In the 1960s, when someone wanted to send a letter to Don Draper at Sterling Cooper, his or
her secretary addressed the envelope to Sterling Cooper and down at the bottom added, “Attention:
Don Draper.” The letter was to Sterling Cooper—and, oh, by the way—also to Don Draper. Email
changed that. Today, someone would send an email to DonDraper@SterlingCooper.com or even just
to Don@SterlingCooper.com. The email address is to a person first, and then to the company.
Social media changes addresses even further. When Don Draper creates his own blog, for
example, people who respond to Don’s blog only incidentally notice in the “About Don” section of
the blog that Don works for Sterling Cooper. In short, the focus has moved in 50 years from organi-
zations covering employee names to employees covering organization names.

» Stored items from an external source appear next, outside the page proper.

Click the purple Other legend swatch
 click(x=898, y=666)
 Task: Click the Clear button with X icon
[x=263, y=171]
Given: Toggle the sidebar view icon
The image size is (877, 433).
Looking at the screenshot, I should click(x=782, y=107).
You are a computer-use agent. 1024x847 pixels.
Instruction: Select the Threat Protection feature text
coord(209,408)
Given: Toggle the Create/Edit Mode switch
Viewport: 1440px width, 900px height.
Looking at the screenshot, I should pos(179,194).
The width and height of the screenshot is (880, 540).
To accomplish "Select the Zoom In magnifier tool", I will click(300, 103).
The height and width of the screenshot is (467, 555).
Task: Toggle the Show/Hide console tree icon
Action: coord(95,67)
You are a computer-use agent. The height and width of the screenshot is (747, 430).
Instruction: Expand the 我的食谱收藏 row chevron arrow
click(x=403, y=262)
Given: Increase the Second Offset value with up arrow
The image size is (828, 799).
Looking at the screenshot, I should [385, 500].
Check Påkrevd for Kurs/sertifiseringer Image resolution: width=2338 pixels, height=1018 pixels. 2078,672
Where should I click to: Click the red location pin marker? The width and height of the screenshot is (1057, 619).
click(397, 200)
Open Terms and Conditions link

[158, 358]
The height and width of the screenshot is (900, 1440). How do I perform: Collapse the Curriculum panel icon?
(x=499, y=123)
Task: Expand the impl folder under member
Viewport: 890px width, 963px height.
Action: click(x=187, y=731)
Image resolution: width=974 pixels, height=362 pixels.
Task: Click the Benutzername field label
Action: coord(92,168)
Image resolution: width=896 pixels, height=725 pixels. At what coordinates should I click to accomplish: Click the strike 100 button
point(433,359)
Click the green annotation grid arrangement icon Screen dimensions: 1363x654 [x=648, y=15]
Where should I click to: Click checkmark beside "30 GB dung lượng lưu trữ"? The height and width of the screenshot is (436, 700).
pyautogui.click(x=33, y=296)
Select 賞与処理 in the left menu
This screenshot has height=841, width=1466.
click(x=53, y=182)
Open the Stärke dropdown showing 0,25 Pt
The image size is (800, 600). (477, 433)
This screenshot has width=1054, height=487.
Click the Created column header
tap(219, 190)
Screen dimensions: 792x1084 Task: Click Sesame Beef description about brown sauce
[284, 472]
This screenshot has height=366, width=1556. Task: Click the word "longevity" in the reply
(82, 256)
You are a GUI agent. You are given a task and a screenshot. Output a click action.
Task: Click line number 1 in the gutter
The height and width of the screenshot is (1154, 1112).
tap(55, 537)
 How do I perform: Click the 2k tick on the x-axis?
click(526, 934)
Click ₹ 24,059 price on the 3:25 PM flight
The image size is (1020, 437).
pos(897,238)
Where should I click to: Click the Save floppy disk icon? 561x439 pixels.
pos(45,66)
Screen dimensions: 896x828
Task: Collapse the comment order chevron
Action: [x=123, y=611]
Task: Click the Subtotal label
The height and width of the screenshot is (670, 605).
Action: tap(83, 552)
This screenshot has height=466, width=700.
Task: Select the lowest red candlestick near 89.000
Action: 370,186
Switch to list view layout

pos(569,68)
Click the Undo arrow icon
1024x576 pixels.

Does this mean that organizations will go away by 2026? Hardly. Organizations are needed to
raise and conserve capital and to organize vast groups of people and projects. No group of loosely
affiliated people can envision, design, develop, manufacture, market, sell, and support an iPad.
Organizations are required.
So what, then? Maybe we can take a lesson from biology. Crabs have an external exoskeleton.
Deer, much later in the evolutionary chain, have an internal endoskeleton. When crabs grow, they
must endure the laborious and biologically expensive process of shedding a small shell and grow-
ing a larger one. They are also vulnerable during the transition. When deer grow, the skeleton is
inside and it grows with the deer. No need for vulnerable molting. And, considering agility, would
you take a crab over a deer? In the 1960s, organizations were the exoskeleton around employees.
By 2026, organizations will be the endoskeleton, supporting the work of people on the exterior.
What all of this means for you is that mobility + cloud + social media will create fascinating
opportunities for your nonroutine cognitive skills in the next 10 years!